Cette pensée le soulagea autant qu'elle le mina. Cependant, il ne laissa rien paraître au niveau de son visage et considéra qu'Isaac ne remarquerait rien. Pourquoi y ferait-il attention, de toute façon ?

Pour sa plus grande surprise, son ancien ami ne rebroussa pas chemin, au contraire : il s'approcha, jusqu'à s'assoir au bord du lit. Perplexe, Stiles le regarda sortir son téléphone portable de sa poche et ouvrir l'application « Notes ». Il fronça les sourcils. Isaac n'osait-il toujours pas parler ou faisait-il en sorte d'être plus que discret ? Sans doute devait-il chercher à éviter que l'on sache ce qu'il faisait. Si personne ne s'était réveillé en bas, cela pourrait peut-être arriver s'ils se mettaient tous deux à parler. Dans le silence nocturne, le moindre chuchotement pourrait être perçu par une ouïe lupine – surdéveloppée, par définition.

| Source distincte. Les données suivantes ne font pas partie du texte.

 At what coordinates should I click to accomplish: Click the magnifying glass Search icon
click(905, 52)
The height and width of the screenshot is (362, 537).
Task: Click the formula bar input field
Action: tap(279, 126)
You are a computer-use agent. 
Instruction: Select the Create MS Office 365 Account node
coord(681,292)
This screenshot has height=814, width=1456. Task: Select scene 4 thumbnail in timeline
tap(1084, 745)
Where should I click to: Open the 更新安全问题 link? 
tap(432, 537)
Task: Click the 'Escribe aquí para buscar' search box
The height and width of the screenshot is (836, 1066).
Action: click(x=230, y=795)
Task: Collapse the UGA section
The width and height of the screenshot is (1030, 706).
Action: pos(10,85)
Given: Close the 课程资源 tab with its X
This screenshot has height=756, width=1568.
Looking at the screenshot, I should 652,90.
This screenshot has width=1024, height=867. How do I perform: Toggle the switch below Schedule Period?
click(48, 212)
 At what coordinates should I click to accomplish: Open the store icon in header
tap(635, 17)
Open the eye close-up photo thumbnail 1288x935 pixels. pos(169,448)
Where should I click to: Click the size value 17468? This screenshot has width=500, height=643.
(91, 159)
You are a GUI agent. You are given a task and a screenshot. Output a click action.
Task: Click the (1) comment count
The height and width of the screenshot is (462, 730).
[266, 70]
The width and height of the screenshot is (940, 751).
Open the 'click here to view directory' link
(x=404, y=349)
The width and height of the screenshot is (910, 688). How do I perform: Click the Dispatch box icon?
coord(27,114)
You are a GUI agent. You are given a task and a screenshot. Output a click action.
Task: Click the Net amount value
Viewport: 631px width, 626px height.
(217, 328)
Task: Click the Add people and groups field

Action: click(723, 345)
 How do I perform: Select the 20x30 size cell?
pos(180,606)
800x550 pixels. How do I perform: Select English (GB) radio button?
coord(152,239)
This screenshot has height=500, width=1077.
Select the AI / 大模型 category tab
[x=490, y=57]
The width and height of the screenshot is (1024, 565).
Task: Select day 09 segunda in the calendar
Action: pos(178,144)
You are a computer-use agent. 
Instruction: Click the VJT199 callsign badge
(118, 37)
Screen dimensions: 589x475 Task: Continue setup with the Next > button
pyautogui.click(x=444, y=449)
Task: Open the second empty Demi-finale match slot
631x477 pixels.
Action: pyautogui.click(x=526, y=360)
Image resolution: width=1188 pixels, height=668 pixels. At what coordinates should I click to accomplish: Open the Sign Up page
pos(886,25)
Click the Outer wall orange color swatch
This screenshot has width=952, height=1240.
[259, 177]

Mais ce que Stiles vit n'eut aucun autre effet que celui de lui fendre le cœur. Isaac peinait à écrire, à trouver ses mots, à... Choisir sur quelles lettres appuyer. Et cela l'embêtait – Stiles le sentait à ses émotions qu'il percevait avec une aisance folle. Pas de doute, sa somnolence était bien loin.

L'hyperactif était même parfaitement réveillé. Peut-être même plus que jamais.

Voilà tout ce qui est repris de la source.